15 November 2005

Upstate NY Politics

"Although the huge territories just described were inhabited by many native tribes,
one can fairly say that at the time of discovery they were
no more than a wilderness. The Indians occupied but did not
possess the land. ... The ruin of these peoples began as
soon as the Europeans landed on their shores; it has continued
ever since and is coming to completion in our own day.
Providence, when it placed them amid the riches of the New World,
seems to have granted them a short lease only; they were there,
in some sense, only waiting."

- Alexis de Tocqueville Democracy in America.

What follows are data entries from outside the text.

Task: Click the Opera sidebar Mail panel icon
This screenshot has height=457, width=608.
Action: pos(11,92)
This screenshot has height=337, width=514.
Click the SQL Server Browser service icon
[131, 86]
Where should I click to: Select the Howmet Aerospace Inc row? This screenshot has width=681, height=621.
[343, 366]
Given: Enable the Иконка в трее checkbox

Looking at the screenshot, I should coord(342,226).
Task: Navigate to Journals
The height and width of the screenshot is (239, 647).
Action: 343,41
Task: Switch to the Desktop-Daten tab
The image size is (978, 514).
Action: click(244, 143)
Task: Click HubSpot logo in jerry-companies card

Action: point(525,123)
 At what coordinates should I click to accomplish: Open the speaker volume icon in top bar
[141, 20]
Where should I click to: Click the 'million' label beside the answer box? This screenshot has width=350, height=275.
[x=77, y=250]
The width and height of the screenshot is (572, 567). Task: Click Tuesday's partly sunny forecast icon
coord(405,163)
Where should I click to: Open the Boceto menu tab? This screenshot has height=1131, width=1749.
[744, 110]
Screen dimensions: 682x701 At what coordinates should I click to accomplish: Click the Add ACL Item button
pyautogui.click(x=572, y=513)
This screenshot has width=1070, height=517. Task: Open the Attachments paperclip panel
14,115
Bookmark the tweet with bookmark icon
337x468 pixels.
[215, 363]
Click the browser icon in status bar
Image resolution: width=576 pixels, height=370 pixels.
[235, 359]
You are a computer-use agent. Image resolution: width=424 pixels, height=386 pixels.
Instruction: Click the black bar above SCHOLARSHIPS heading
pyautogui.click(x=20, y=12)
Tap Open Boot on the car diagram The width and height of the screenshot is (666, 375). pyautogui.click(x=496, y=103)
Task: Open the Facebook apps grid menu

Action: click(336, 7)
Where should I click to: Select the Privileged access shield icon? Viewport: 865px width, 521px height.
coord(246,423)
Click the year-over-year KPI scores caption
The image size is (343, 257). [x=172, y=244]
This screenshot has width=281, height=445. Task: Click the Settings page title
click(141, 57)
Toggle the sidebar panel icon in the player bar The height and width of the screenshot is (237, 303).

Near the start of his recent book, the ongoing moment, Geoff Dyer admits: "I'm not a photographer. I don't just mean that I am not a professional or a serious photographer, I mean that I don't even own a camera. The only time I take a picture is when tourists ask me to take one of them, with their camera. (These rare works are now dispersed around the world, in private collections, mostly in Japan.) It's a handicap, sure, but it does mean that I come to the medium from a position of some kind of purity. I also have a hunch that not taking photographs is a condition of writing about them ...". Although I myself only very rarely take pictures, I apparently am not as pure as Dyer. A couple of weeks ago I spent the better part of a weekend driving back and forth from Rochester to Ithaca so that I could watch my sons play in lacrosse tournaments. (This turns out to be quite ironic given the origins of the game.) However, I set out, digital Canon firmly in hand, hoping I might capture some of the action. I also thought I might manage to get a shot or two of the small campaign signs that dot the roadsides during our election season. What I soon figured out is that the real politics in the area reflects issues significantly less ephemeral than this or that race for Town Board.

The route I took down through the Finger Lakes runs ninety or so miles through Ontario, Seneca, and Cayuga counties. Those Native American place names provide a hint of the conflict, for they mark some of the territories where Tocqueville (summarizing European presumptions) depicts Native populations as just "waiting." At the moment the tribal groupings have laid legal claim to large portions of land from which they were dispossessed by Europeans in the 18th and early 19th centuries. In response some non-Native American property owners have coordinated to contest the court proceedings. The local chapter of one such group - Upstate Citizens for Equality - has erected a large number of signs (not being quantitatively oriented, I did not count them) protesting the challenge to their property rights. The pictures on this post represent a small sampling from the area between Union Springs and Seneca Falls. The larger signs are fairly uniform, but are, in different instances festooned with American flags, as well as with smaller signs, some urging a boycott of Native American business enterprises, others warning that vandalism to the signs will be prosecuted vigorously, and so on.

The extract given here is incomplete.